[Stored dataset items]
▼
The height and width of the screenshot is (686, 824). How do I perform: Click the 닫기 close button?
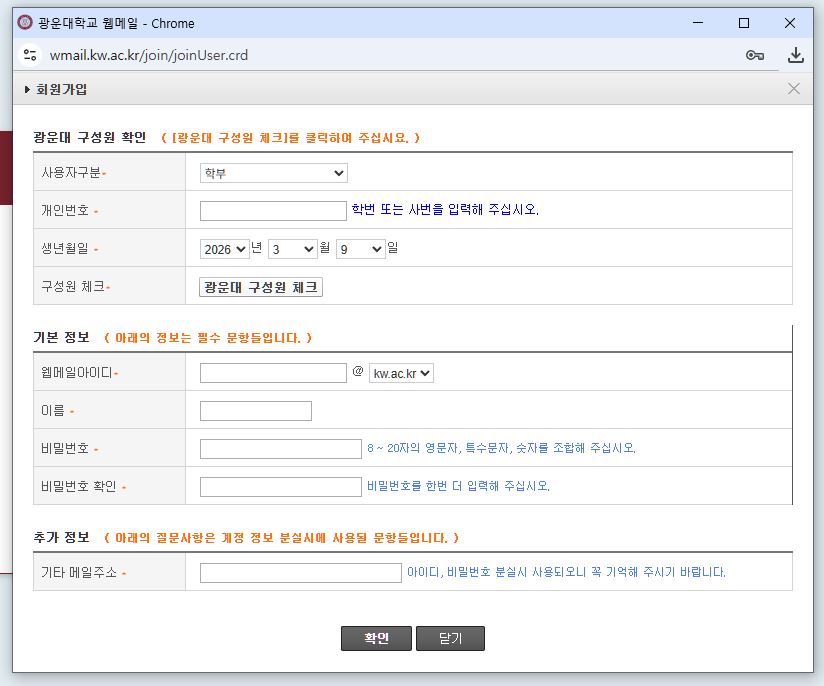(450, 638)
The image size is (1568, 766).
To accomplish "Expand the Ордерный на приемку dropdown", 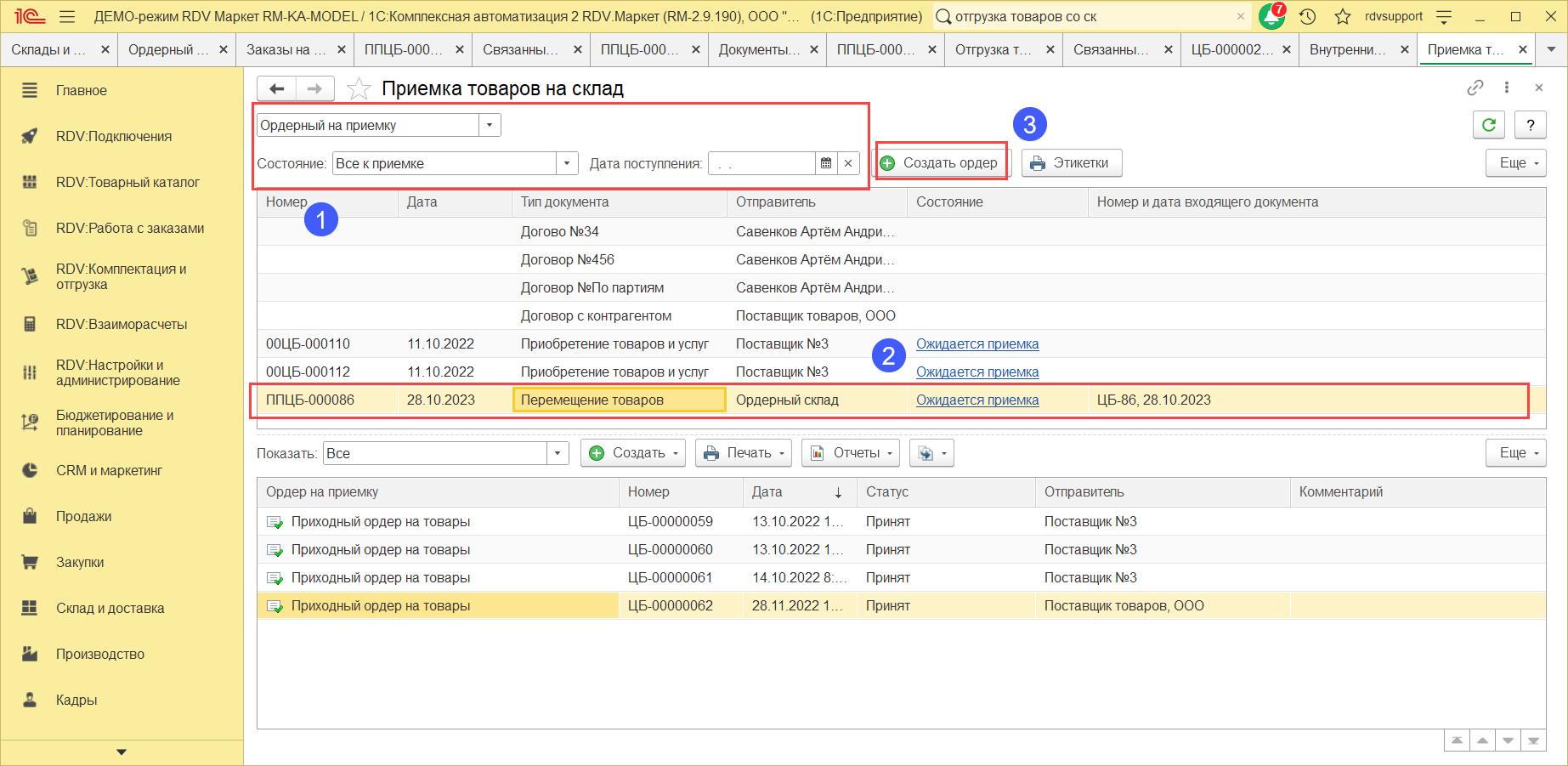I will (490, 125).
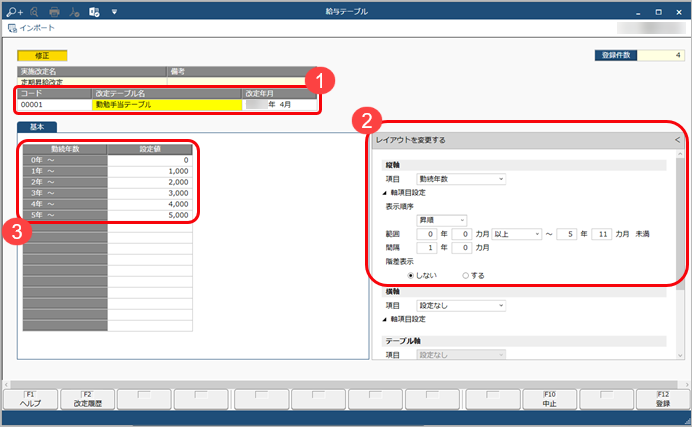Collapse the layout panel with < arrow
The image size is (692, 427).
tap(677, 141)
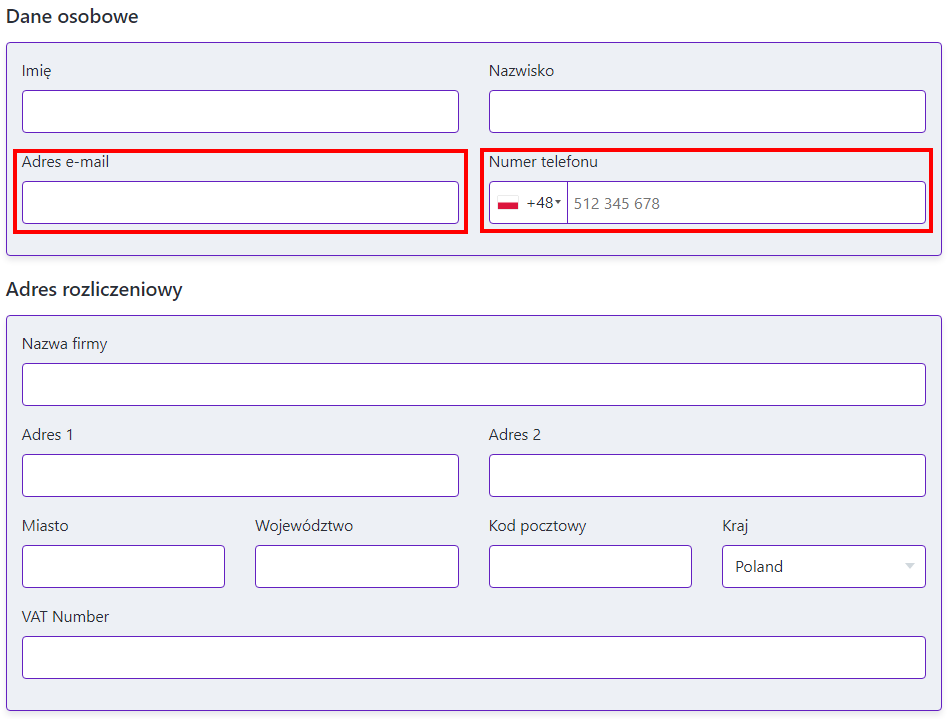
▲
## Task goal
Exactly as written, repeat the lines from the beginning of the entries up to and including the line with "The image size is (1568, 766).", but not the pictures.

## Exercise answer
The height and width of the screenshot is (686, 824). How do I perform: Click the 닫기 close button?
(450, 638)
The image size is (1568, 766).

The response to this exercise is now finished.